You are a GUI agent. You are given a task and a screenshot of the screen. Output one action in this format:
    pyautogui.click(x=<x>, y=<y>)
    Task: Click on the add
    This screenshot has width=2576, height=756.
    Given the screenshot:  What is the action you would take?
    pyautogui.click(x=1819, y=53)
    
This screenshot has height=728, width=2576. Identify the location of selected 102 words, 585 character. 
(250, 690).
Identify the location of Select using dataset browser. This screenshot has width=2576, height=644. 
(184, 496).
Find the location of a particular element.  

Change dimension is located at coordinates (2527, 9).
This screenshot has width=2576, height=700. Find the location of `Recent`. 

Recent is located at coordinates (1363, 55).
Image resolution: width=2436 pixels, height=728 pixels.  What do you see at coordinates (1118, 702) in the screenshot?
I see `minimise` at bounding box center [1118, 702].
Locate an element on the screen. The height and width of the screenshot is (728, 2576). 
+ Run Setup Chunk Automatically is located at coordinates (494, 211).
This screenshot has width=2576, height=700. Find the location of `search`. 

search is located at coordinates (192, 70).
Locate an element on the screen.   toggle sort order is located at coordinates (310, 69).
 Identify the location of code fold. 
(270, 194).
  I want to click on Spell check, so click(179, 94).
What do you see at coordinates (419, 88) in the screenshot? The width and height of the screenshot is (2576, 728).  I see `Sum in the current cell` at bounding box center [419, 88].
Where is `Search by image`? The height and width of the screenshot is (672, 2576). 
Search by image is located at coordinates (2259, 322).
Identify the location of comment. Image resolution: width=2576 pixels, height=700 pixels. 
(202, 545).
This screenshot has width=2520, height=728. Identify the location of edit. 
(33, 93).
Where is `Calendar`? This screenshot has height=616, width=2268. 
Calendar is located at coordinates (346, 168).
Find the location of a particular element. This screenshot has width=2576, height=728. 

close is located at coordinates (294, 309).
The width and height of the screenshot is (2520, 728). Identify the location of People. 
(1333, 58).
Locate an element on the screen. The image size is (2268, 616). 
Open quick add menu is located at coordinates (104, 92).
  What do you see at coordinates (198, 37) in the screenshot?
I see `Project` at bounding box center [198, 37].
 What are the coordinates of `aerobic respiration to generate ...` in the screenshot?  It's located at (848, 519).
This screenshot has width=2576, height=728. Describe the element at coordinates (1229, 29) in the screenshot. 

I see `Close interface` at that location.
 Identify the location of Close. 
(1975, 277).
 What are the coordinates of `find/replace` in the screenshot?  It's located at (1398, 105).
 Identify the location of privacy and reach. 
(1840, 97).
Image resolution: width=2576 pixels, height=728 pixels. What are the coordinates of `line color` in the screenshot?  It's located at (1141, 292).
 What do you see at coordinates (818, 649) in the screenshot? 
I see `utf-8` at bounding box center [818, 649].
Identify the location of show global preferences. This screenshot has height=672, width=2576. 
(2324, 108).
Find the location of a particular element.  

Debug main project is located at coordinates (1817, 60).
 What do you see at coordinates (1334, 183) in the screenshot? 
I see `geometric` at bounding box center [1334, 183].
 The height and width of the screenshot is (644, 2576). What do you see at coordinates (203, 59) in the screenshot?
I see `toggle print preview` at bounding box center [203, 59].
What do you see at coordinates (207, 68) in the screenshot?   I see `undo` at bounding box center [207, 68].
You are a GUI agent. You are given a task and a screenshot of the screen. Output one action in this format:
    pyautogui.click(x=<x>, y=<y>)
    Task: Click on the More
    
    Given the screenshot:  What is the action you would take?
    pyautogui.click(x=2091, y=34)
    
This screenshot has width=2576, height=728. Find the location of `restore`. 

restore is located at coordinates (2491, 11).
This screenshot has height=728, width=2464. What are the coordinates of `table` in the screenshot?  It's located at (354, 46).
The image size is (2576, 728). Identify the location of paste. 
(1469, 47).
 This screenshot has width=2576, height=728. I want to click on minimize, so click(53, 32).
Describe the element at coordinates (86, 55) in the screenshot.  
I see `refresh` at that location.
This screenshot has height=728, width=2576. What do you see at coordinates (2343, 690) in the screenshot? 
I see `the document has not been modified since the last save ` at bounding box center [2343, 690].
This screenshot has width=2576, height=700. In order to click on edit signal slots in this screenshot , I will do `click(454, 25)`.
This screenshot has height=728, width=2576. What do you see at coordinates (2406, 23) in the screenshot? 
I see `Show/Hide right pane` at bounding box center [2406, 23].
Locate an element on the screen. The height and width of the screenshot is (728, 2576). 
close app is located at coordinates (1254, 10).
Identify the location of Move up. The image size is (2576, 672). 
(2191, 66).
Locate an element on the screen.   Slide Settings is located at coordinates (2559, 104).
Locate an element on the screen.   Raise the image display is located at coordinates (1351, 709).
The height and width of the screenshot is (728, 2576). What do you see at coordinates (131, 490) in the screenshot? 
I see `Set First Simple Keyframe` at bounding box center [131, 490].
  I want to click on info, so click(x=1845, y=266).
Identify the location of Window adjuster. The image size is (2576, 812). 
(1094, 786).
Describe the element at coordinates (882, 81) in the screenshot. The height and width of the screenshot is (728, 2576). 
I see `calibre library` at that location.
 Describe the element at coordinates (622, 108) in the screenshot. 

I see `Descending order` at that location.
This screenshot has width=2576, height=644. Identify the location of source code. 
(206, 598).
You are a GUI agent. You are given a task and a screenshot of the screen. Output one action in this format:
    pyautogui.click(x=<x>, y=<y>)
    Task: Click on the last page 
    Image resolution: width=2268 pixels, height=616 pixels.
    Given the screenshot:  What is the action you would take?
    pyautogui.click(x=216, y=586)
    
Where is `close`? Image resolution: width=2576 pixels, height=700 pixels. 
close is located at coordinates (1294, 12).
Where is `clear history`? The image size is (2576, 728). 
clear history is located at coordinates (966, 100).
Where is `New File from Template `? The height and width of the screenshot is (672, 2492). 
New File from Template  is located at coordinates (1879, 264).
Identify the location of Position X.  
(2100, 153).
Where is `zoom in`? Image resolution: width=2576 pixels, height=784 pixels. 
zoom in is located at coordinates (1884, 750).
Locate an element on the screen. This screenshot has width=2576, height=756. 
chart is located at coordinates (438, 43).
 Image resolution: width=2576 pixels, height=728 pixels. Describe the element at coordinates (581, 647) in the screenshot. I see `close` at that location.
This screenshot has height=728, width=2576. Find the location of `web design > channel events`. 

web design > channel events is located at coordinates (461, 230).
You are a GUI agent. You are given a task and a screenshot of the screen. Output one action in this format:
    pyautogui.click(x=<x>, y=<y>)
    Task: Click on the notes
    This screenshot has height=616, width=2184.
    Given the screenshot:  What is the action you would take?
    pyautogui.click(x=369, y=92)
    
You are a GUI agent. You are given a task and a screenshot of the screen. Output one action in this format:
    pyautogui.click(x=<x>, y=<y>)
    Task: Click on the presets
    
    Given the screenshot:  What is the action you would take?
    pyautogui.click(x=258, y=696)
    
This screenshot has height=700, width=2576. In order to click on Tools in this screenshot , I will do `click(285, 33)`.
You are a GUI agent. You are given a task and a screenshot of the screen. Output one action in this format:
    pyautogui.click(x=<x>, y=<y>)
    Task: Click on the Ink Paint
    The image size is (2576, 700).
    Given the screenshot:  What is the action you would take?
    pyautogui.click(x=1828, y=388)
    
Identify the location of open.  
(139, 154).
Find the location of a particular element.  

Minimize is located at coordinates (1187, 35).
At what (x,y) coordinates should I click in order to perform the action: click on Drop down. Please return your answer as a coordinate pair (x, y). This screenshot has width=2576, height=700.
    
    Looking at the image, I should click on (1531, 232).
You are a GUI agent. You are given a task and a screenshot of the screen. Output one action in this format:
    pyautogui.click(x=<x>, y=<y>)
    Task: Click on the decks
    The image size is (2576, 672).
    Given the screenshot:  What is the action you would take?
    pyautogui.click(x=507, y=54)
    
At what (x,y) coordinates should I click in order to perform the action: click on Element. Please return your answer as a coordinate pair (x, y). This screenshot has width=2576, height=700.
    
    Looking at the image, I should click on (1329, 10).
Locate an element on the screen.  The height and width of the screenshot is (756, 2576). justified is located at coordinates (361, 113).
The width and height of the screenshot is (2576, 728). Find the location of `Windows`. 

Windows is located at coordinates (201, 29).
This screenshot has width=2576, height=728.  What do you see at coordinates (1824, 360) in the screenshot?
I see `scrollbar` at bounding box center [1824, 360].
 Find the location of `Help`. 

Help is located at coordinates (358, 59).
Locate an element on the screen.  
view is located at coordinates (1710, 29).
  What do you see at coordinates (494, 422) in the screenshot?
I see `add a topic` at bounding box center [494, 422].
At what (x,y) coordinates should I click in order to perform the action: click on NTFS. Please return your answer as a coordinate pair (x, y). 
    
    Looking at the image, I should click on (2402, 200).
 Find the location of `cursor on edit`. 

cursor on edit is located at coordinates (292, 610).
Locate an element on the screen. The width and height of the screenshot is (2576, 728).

☆ ☆ ☆ ☆ ☆

目标 –
把从含有“click on Element.”的那一行到条目末尾这一段改写成编号列表，首尾两行都算在内，空行不要。

回答 –
1. At what (x,y) coordinates should I click in order to perform the action: click on Element. Please return your answer as a coordinate pair (x, y). This screenshot has width=2576, height=700.
2.     Looking at the image, I should click on (1329, 10).
3. Locate an element on the screen.  The height and width of the screenshot is (756, 2576). justified is located at coordinates (361, 113).
4. The width and height of the screenshot is (2576, 728). Find the location of `Windows`. 
5. Windows is located at coordinates (201, 29).
6. This screenshot has width=2576, height=728.  What do you see at coordinates (1824, 360) in the screenshot?
7. I see `scrollbar` at bounding box center [1824, 360].
8.  Find the location of `Help`. 
9. Help is located at coordinates (358, 59).
10. Locate an element on the screen.  
11. view is located at coordinates (1710, 29).
12.   What do you see at coordinates (494, 422) in the screenshot?
13. I see `add a topic` at bounding box center [494, 422].
14. At what (x,y) coordinates should I click in order to perform the action: click on NTFS. Please return your answer as a coordinate pair (x, y). 
15.     Looking at the image, I should click on (2402, 200).
16.  Find the location of `cursor on edit`. 
17. cursor on edit is located at coordinates (292, 610).
18. Locate an element on the screen. The width and height of the screenshot is (2576, 728).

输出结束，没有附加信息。